This chapter provides an overview of the physical and architectural aspects of your SGI Altix Integrated Compute Environment (ICE) 8000 series system. The major components of the Altix ICE systems are described and illustrated.
Because the system is modular, it combines the advantages of lower entry-level cost with global scalability in processors, memory, InfiniBand connectivity and I/O. You can install and operate the Altix ICE 8000 series system in your lab or server room. Each 42U SGI rack holds from one to four 10U-high individual rack units (IRUs) that support up to sixteen compute/memory cluster sub modules known as “blades.” These blades are single printed circuit boards (PCBs) with ASICS, processors, memory components and I/O chip sets mounted on a mechanical carrier. The blades slide directly in and out of the IRU enclosures. Every processor node blade contains at least two dual-inline memory modules (DIMM) memory units.

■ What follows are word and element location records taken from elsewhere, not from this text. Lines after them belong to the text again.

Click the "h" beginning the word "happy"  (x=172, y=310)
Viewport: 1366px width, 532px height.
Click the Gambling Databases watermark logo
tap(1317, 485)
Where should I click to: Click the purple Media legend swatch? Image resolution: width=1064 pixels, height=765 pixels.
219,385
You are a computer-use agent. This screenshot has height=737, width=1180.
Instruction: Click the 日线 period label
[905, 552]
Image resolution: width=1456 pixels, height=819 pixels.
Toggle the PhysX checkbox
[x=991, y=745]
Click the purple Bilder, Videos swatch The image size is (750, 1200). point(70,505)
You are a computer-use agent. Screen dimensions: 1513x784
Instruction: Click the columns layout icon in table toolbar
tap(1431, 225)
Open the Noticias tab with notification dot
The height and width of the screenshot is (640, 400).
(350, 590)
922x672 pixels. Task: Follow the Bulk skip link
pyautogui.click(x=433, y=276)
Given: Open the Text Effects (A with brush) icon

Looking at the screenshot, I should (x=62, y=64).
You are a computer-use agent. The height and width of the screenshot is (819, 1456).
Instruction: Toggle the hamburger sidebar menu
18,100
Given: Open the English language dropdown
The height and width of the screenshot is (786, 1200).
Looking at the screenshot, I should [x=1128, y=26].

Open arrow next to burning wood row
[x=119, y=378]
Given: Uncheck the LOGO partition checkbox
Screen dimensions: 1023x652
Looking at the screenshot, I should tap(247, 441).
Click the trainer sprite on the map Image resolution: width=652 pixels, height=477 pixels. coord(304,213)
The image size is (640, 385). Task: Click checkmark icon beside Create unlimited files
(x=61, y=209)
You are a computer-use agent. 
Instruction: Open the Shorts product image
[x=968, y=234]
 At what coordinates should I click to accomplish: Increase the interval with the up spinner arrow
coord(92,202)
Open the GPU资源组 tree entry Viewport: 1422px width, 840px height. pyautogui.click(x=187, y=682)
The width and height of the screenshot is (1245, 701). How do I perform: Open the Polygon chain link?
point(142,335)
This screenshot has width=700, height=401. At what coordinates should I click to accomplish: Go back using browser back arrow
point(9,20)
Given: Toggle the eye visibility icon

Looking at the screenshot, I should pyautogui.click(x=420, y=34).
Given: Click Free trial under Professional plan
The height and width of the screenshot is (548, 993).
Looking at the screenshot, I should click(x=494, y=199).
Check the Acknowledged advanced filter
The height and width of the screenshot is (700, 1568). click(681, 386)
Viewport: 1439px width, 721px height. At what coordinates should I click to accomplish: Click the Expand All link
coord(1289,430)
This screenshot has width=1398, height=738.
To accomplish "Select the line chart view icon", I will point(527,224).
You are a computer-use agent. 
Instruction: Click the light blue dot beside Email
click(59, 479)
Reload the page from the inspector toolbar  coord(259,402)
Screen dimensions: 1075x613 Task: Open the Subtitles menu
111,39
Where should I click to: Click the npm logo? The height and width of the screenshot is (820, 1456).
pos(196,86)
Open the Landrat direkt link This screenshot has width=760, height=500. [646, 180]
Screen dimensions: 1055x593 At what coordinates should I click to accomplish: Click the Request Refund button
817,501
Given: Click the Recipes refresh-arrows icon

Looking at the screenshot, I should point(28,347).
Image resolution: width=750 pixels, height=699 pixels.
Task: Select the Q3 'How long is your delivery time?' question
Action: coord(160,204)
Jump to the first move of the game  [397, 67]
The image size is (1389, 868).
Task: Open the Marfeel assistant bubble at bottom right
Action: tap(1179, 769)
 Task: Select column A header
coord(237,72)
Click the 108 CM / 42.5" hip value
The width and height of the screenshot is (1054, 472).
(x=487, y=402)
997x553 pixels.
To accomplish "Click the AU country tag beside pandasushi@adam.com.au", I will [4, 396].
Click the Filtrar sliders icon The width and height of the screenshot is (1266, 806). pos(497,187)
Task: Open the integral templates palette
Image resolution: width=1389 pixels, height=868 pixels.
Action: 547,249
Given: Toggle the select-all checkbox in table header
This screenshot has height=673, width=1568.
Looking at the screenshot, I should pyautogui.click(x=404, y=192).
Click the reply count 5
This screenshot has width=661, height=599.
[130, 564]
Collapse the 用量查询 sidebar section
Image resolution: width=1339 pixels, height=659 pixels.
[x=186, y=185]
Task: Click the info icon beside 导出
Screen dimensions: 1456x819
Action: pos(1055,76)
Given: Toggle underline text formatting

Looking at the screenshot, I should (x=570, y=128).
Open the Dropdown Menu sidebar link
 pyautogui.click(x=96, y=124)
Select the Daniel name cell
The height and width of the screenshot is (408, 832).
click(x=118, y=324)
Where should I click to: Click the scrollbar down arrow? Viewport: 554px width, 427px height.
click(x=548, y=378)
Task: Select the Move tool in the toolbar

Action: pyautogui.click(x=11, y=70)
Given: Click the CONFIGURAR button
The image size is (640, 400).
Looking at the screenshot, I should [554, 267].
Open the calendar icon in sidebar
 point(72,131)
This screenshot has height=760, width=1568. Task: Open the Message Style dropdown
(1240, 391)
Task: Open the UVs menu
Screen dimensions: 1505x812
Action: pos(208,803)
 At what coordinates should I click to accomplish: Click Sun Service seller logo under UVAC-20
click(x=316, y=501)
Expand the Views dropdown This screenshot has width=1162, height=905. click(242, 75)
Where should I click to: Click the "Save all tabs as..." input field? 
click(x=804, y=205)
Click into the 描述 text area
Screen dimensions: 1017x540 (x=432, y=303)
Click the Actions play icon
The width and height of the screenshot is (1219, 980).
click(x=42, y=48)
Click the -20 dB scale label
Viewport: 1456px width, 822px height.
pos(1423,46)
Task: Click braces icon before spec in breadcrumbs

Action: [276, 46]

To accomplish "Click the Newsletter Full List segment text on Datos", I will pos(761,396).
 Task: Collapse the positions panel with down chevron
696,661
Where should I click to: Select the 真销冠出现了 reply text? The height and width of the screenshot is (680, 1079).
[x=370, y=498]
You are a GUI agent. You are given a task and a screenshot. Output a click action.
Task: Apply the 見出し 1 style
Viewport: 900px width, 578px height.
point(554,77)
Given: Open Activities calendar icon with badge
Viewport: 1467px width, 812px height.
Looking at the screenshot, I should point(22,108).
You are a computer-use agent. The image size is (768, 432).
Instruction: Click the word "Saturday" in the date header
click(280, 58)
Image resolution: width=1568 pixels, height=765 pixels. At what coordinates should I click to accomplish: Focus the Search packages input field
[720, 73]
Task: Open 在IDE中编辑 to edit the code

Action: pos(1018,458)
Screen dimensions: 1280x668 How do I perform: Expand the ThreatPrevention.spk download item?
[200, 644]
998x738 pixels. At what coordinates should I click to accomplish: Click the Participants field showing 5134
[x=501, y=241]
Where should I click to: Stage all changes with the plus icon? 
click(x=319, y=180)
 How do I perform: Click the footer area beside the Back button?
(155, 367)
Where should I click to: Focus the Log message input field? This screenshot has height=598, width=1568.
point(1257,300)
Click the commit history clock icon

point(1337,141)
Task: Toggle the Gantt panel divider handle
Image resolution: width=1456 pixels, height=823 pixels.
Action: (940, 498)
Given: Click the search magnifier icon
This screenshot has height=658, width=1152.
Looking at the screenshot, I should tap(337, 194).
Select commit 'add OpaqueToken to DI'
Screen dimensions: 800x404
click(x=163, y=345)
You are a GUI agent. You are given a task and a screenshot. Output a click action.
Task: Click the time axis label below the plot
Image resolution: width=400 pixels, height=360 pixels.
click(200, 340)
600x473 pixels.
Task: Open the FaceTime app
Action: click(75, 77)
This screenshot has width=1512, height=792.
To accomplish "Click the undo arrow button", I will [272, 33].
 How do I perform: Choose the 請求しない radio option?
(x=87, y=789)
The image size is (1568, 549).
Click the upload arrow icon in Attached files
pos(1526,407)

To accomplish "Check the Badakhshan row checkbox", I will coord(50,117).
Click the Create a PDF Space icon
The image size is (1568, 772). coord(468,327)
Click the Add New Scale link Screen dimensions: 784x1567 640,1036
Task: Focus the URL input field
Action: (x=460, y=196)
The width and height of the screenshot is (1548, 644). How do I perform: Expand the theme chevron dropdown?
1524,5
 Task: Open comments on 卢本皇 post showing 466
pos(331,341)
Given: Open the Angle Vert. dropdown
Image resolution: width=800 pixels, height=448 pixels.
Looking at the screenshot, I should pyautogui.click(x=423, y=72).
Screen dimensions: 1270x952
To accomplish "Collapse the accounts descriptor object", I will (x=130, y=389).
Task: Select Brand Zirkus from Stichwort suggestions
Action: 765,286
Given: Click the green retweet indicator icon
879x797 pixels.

Each blade supports two processor sockets that can have two or 4 processor cores. A maximum system size of 64 compute/memory blades (512 cores) per rack is supported at the time this document was published. Optional chilled water cooling may be required for large processor count rack systems. Customers wishing to emphasize memory capacity over processor count can choose blades configured with only one processor installed per blade. Contact your SGI sales or service representative for the most current information on these topics.
The SGI Altix ICE 8000 series systems can run parallel programs using a message passing tool like the Message Passing Interface (MPI). The ICE blade system uses a distributed memory scheme as opposed to a shared memory system like that used in the SGI Altix 450 or Altix 4700 high-performance compute servers. Instead of passing pointers into a shared virtual address space, parallel processes in an application pass messages and each process has its own dedicated processor and address space. This chapter consists of the following sections:
The basic enclosure within the Altix ICE system is the 10U high (17.5 inch or 44.45 cm) “individual rack unit” (IRU). The IRU enclosure supports a maximum of 16 compute/memory blades, up to eight power supplies, one chassis manager interface and two InfiniBand architecture I/O fabric switch interface blades. Each IRU comes with 4x or optional 12x InfiniBand fabric switch blades.
The 42U rack for this server houses all IRU enclosures, option modules, and other components; up to 128 processor sockets (512 processor cores) in a single rack. Note that optional water chilled rack cooling may be required for systems with high processor counts.
Figure 3-1 shows an example configuration of a single-rack Altix ICE 8000 server.
The system requires a minimum of one 42U tall rack with two single-phase power distribution units (PDUs) per IRU installed in the rack. Each single-phase PDU has 5 outlets (eight are required to support the eight power supplies that can be installed in each IRU).
The three-phase PDU has 18 outlets (16 connections are required to support up to two IRUs installed in the rack).
You can also add additional RAID and non-RAID disk storage to your rack system. Figure 3-2 shows an IRU and Rack. The chassis management display panel shown is used for future functional enhancements.
The Altix ICE 8000 series of computer systems are based on an InfiniBand I/O fabric which operates in a manner similar to a fibre channel switch attached network (SAN). This concept is enhanced by using the technologies described in the following subsections.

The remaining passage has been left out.